Attualità Agricoltura

In Sicilia l'olio della pace, frutto di 400 varietà di olivi

In vendita in 400 punti della Coop

400 varietà di olivi siciliani per realizzare l'olio della pace, una speciale bottiglia di olio, un simbolo in un delicato momento storico come questo che stiamo attraversando. E fu così che l'olio di oliva siciliano divenne "ambasciatore" della pace. E chi meglio della Sicilia, in effetti? Crocevia di culture, grande malgama di popoli di tutte le etnie, solo la nostra regione può rappresentare al meglio, nel Mediterraneo, il concetto stesso di fratellanza.

Il settore olivicolo rappresenta il comparto produttivo agricolo di riferimento per la nostra istola sotto tantissimi aspetti, quali quello economico, alimentare, ambientale, paesaggistico e culturale.
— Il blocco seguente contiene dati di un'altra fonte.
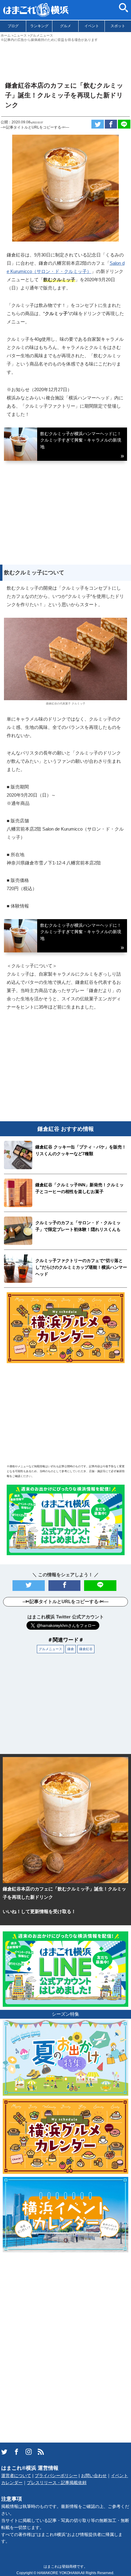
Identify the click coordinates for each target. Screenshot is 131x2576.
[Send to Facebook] (111, 124)
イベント (91, 26)
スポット (118, 26)
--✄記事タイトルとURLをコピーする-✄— (35, 127)
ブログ (13, 26)
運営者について (16, 2475)
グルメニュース (50, 1649)
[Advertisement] (65, 59)
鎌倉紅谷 (86, 1649)
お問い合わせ (94, 2475)
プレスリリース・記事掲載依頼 (57, 2482)
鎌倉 (70, 1649)
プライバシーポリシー (56, 2475)
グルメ (65, 26)
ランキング (39, 26)
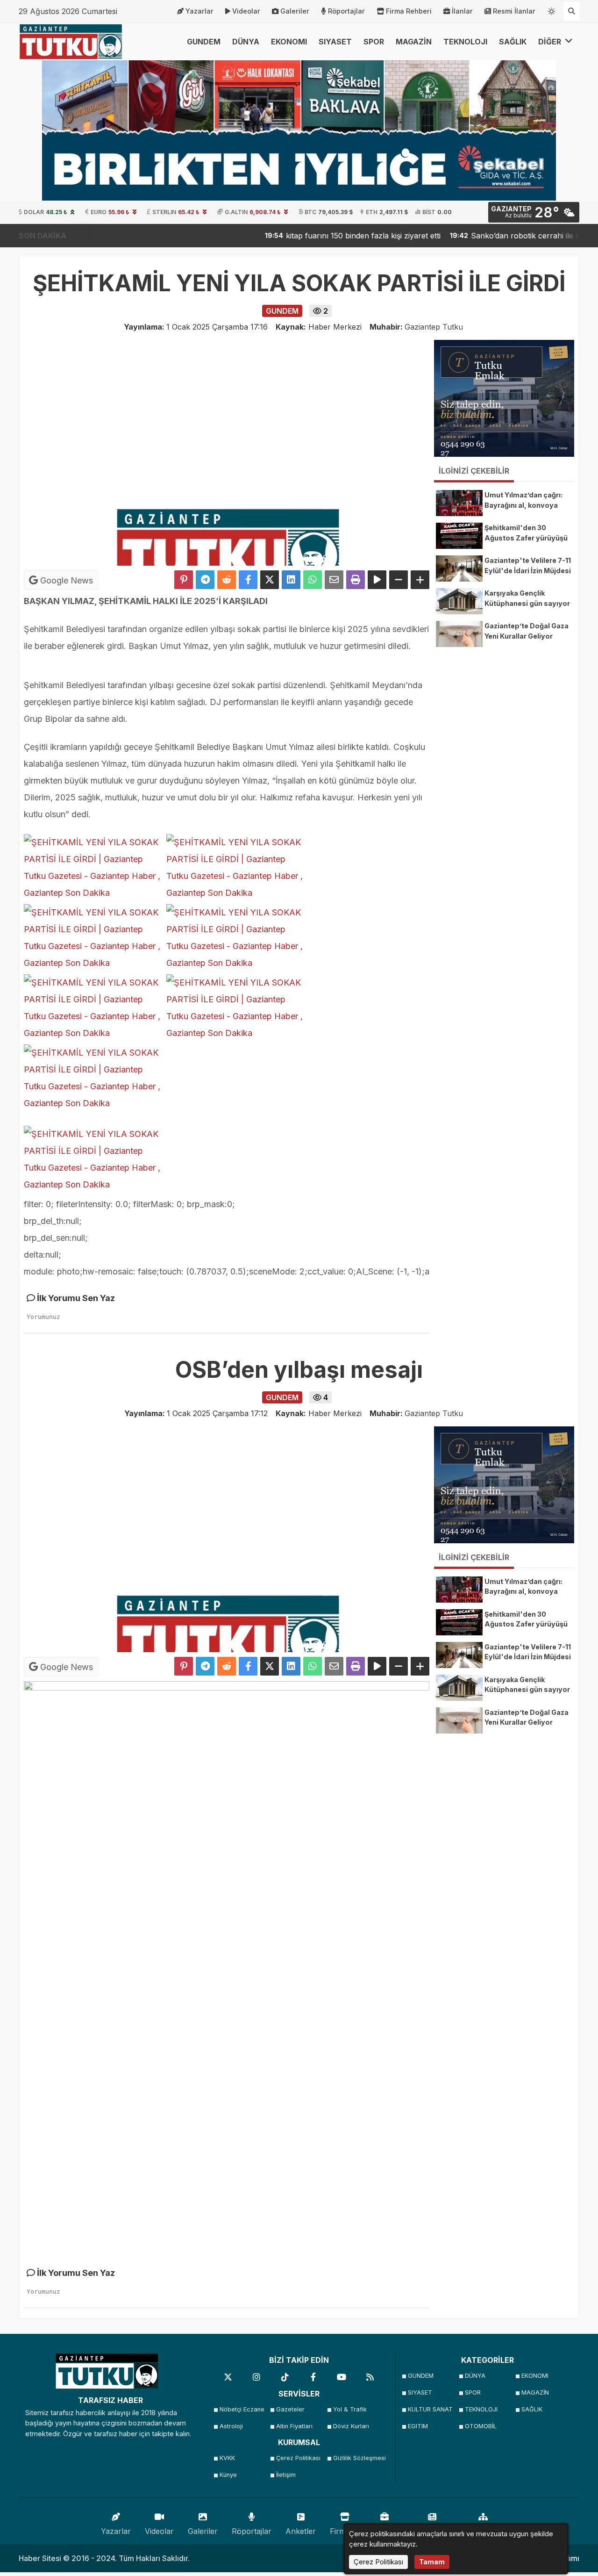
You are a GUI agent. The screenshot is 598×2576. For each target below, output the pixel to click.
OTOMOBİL (481, 2426)
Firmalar (344, 2531)
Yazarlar (199, 11)
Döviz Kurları (351, 2426)
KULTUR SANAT (430, 2409)
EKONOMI (289, 41)
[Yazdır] (355, 579)
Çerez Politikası (298, 2457)
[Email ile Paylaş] (334, 579)
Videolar (246, 11)
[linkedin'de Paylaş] (291, 579)
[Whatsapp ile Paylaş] (312, 579)
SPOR (373, 41)
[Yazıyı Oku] (377, 579)
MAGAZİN (414, 41)
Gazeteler (290, 2409)
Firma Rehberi (409, 11)
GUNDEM (204, 41)
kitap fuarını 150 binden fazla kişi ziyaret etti (311, 235)
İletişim (286, 2474)
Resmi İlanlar (514, 11)
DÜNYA (245, 41)
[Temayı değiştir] (551, 9)
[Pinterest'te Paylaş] (183, 579)
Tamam (432, 2562)
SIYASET (335, 41)
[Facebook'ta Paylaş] (248, 579)
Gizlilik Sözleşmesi (358, 2457)
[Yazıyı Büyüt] (420, 579)
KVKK (227, 2457)
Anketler (300, 2531)
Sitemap (483, 2531)
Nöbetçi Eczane (242, 2409)
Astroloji (231, 2426)
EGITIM (418, 2426)
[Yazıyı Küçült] (398, 579)
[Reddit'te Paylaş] (226, 579)
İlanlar (462, 11)
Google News (65, 580)
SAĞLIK (513, 41)
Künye (228, 2474)
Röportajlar (346, 11)
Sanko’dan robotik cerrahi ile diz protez (489, 235)
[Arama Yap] (571, 11)
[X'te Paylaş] (269, 579)
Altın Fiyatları (294, 2426)
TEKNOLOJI (465, 41)
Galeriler (294, 11)
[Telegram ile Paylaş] (205, 579)
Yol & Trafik (350, 2409)
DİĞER (550, 41)
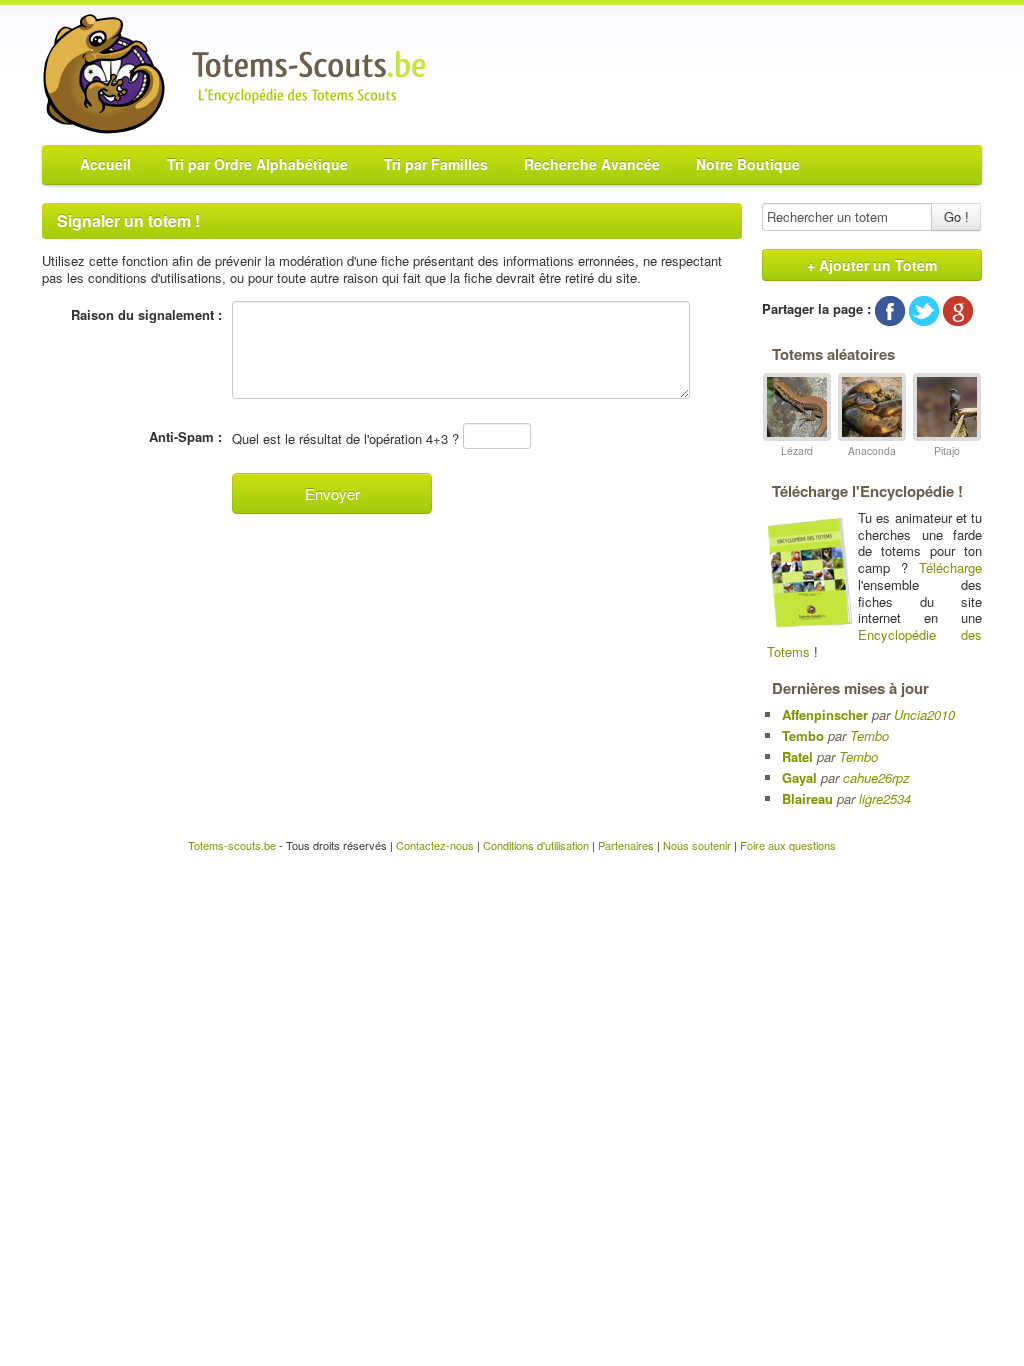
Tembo (803, 735)
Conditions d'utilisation (536, 845)
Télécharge (950, 567)
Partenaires (626, 845)
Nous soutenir (697, 845)
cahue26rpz (876, 777)
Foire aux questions (788, 845)
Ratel (797, 756)
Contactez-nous (435, 845)
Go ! (956, 216)
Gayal (799, 777)
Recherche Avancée (592, 164)
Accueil (105, 164)
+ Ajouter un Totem (872, 265)
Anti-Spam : (185, 437)
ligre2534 (885, 798)
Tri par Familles (436, 164)
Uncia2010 (924, 714)
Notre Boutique (748, 164)
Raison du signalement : (146, 315)
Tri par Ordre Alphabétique (257, 164)
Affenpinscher (825, 714)
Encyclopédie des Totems (874, 643)
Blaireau (807, 798)
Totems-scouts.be (232, 845)
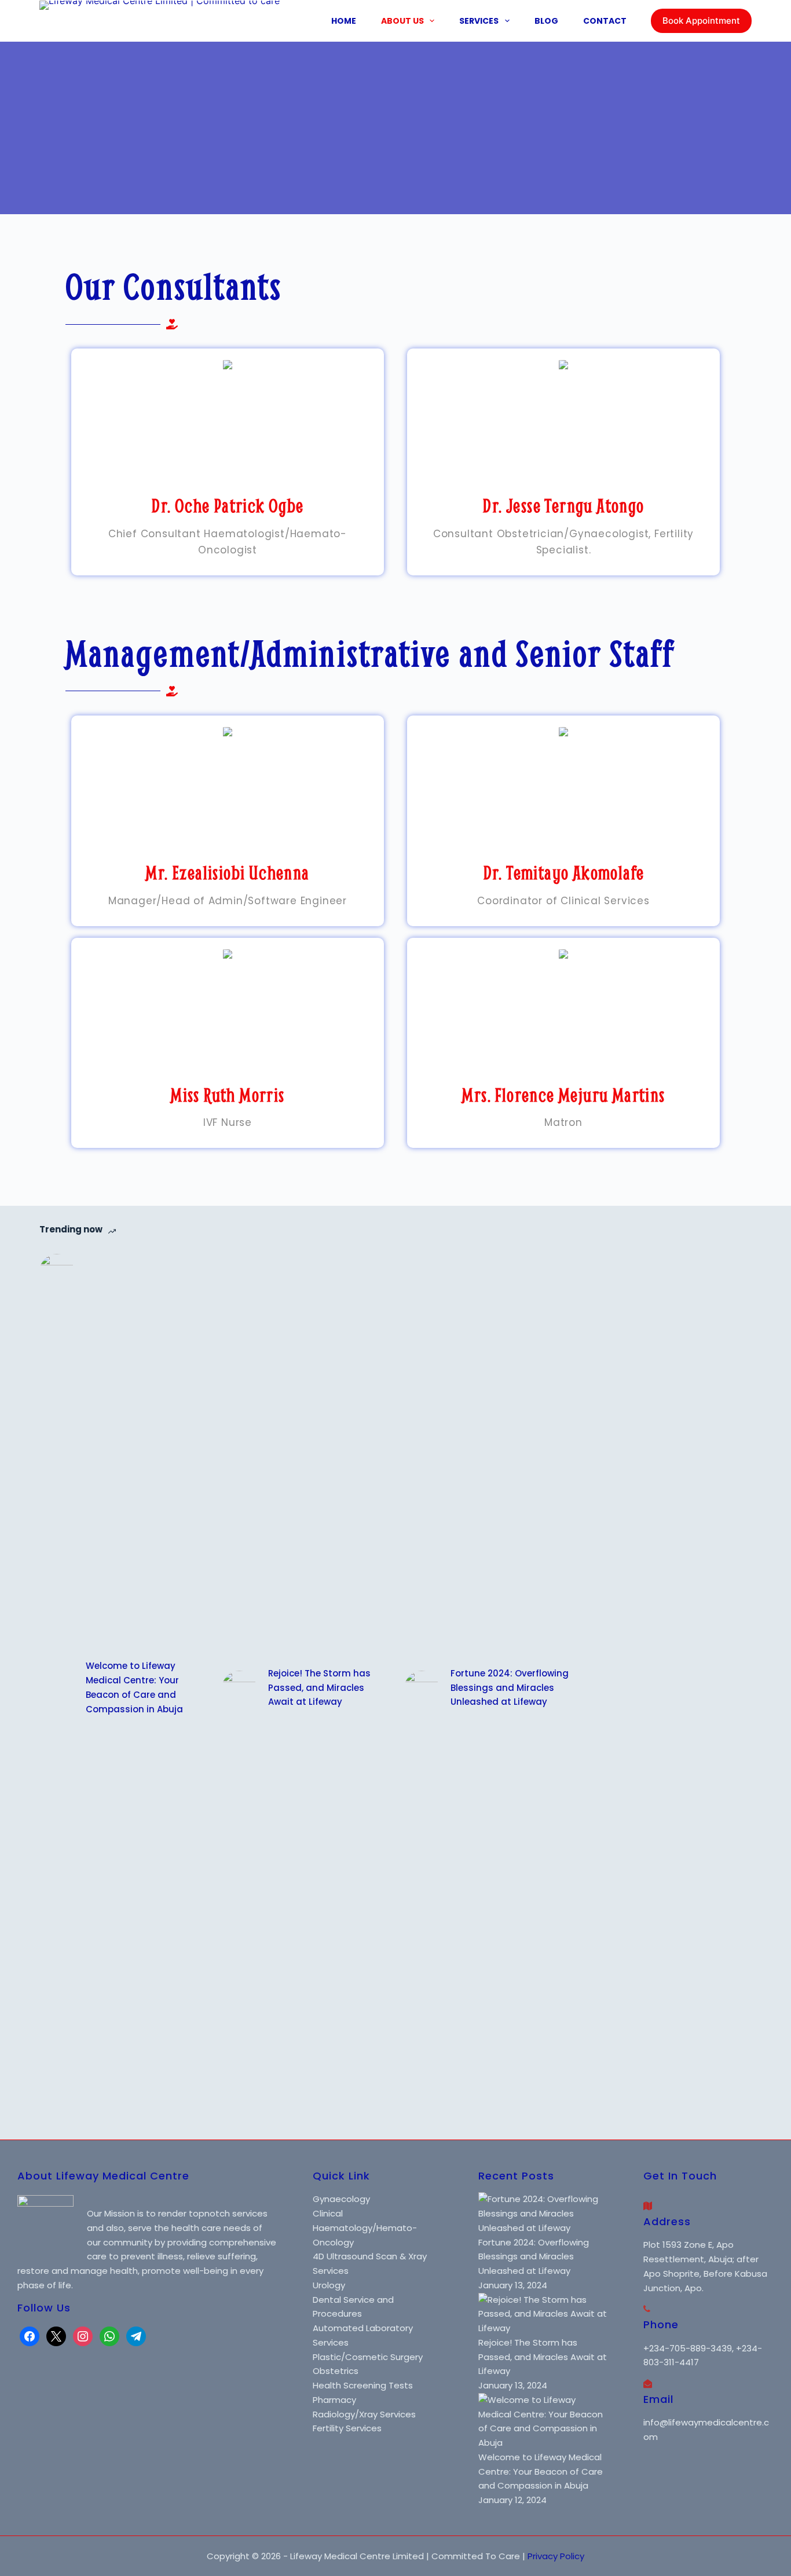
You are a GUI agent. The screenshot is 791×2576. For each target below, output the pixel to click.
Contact (605, 21)
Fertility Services (347, 2428)
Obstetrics (335, 2371)
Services (479, 21)
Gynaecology (341, 2199)
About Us (402, 21)
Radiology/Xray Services (364, 2414)
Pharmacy (334, 2400)
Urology (329, 2285)
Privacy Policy (556, 2556)
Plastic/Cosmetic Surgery (368, 2357)
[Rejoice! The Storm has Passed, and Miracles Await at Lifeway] (239, 1688)
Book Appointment (701, 20)
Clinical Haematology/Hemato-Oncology (365, 2227)
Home (343, 21)
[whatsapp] (109, 2335)
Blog (546, 21)
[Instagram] (83, 2335)
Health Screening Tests (363, 2385)
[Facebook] (29, 2335)
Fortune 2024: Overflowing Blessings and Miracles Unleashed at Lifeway (510, 1687)
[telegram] (136, 2335)
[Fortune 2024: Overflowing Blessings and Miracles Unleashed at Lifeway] (421, 1688)
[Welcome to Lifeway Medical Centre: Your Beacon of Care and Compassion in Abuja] (56, 1688)
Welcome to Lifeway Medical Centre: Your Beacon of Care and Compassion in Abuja (134, 1687)
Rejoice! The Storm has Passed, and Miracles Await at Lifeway (319, 1687)
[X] (56, 2335)
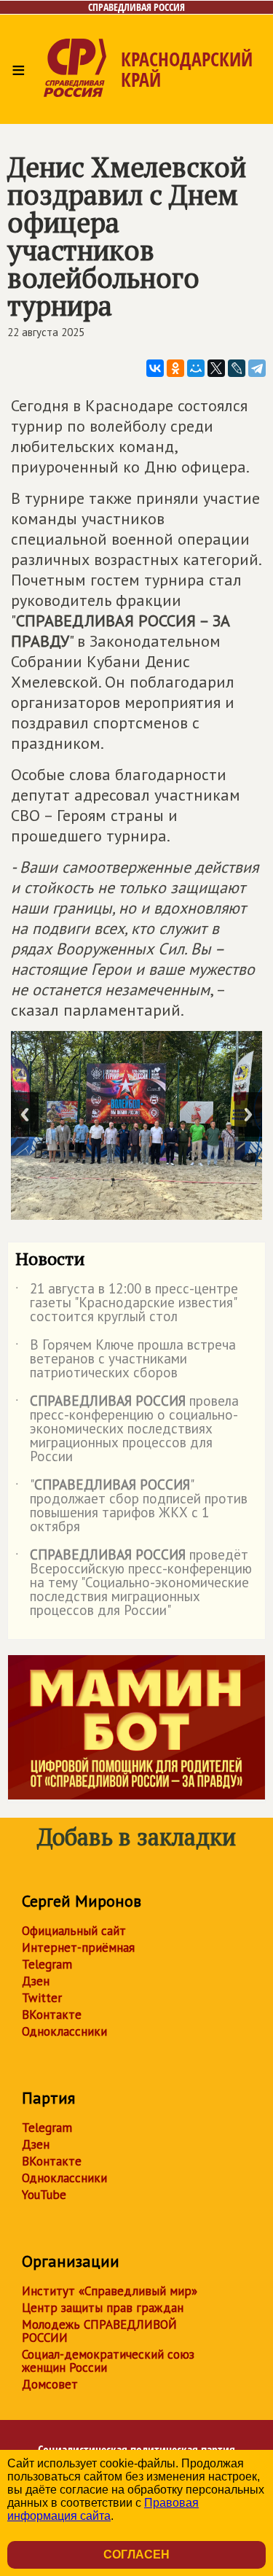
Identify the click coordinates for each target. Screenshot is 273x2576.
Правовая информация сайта (103, 2509)
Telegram (47, 1964)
I mutamenti climatici, causati dall’inquinamento, la crescita a dismisura delle aree metropolitane e i sistemi agricoli intensivi sono esempi evidenti delle conseguenze di uno sviluppo economico che non rispetta la sostenibilità ambientale e i diritti universali dei più deboli. Le attività di ricerca svolte nel campo di Zagaria, in provincia di Enna, e i progetti come l’'Olio per la pace' vogliono invece promuovere il patrimonio culturale, ambientale ed economico riconducibile al valore dell’agro-bio-diversità siciliana.

E allora, se sull'etichetta (oltre al made in Italy), troviamo anche l'eccezione "Olio per la pace", è anche meglio. Lo si riconosce facilmente perché sull’etichetta c’è una grande pianta d’ulivo, di quelle rugose e millenarie ì, con il tronco ricurvo e le radici che si allargano verso la terra a disegnare il simbolo della non-violenza.

Nell’etichetta dell’Olio per la pace, dietro, c’è scritto che è un mix di oli, i migliori, che arrivano da Tunisia, Spagna e Grecia, uniti a extravergine italiano.
L'idea, nata alcuni anni fa a Zagaria, provincia di Enna, ha messo a dimora 400 varietà di olivo provenienti da tutto il mondo. E adesso convivono insieme, tranquillamente, nello stesso campo. Questo speciale olio è stato presentato a Expo, ma anche al G7 di Taormina e una bottiglia è stata portata in dono anche al Papa. A produrlo sono i premiati olifici Barbera.

Per ogni bottiglia venduta mezzo euro va a Medici Senza Frontiere, gli operatori umanitari che stanno ogni giorno nel Mediterraneo per salvare vite umane di chi lo attraversa per sfuggire a povertà, persecuzioni e alla guerra. L'olio della pace si trova in 400 punti vendita Coop.